COMPITO DA SVOLGERE:
Rispondi per favore a queste domande sull'articolo riportato più avanti:
1. In quale città si è tenuto il congresso?
2. Chi presiede la Federazione italiana delle associazioni di psicoterapia?
3. Come definisce Ruggiero smartphone e social?

BRANO RIPORTATO:
──────────────────────────────

Social e smartphone protesi dell`Io. Sempre più connessi, sempre più soli

Esperti a congresso, in aumento le «patologie del vuoto» 

Fonte: Raffaele Nespoli da Il Corriere del Mezzogiorno

Le patologie che colpiscono chi si nasconde dietro allo schermo di un pc o di uno smartphone e, più in generale, il tema del cambiamento indagato sia sotto il profilo clinico che sotto quello sociale e culturale, hanno animato il congresso nazionale della Federazione italiana delle associazioni di psicoterapia (presieduta dallo psichiatra e psicoterapeuta napoletano Giuseppe Ruggiero). Un congresso che ha portato a Napoli personaggi del calibro di Patricia Crittenden (presidente dell'Associazione Internazionale per lo Studio dell'Attaccamento) e Frank Lachmann (fondatore dell'Istituto per lo Studio Psicoanalitico della Soggettività di New York). «Viviamo in quella che si chiama look at me generation - spiega Ruggiero -, gli adolescenti hanno il bisogno di essere riconosciuti e visti, e la rete lo consente». Tuttavia, questo individualismo non è scevro da problemi. Lo specialista partenopeo spiega che smartphone e social sono come delle «protesi del nostro Io». Chiaramente la tecnologia in sé non è ne buona ne cattiva, ma neanche neutrale». I social, aggiunge Ruggiero, «sono una scorciatoia, un passepartout attraverso il quale mettersi in contatto con gli altri. Tuttavia quelle connessioni non sono relazioni vere e proprie, non si creano legami, ci si connette, appunto. Cosi l'adolescente si sente protetto dallo schermo, non ha bisogno di mettersi in gioco ma senza accorgersene si isola». Siamo sempre più connessi ma anche sempre più soli. Ruggiero sottolinea come questa situazione finisca per generare forme di sofferenza psichica, quelle che gli addetti ai lavori chiamano «patologie del vuoto».

──────────────────────────────

MATERIALE FORNITO:
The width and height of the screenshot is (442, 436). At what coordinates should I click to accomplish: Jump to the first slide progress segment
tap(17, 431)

──────────────────────────────

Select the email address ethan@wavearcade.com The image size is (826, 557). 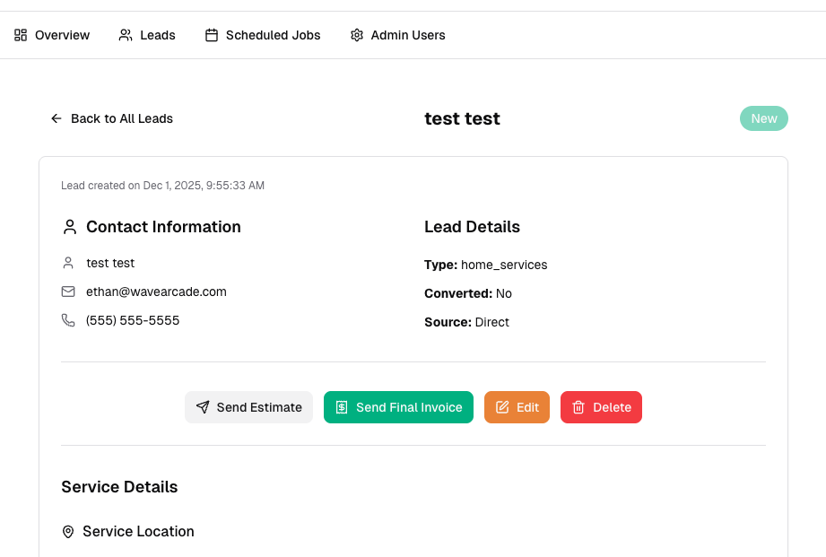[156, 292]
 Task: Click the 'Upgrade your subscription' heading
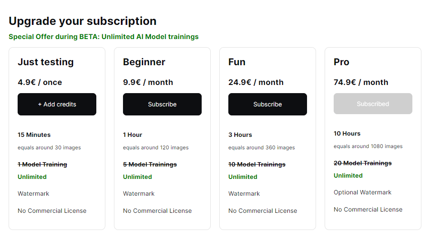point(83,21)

──────────────────────────────

SOLUZIONE SCRITTA:
1. A Napoli.
2. Lo psichiatra e psicoterapeuta napoletano Giuseppe Ruggiero.
3. Come delle «protesi del nostro Io».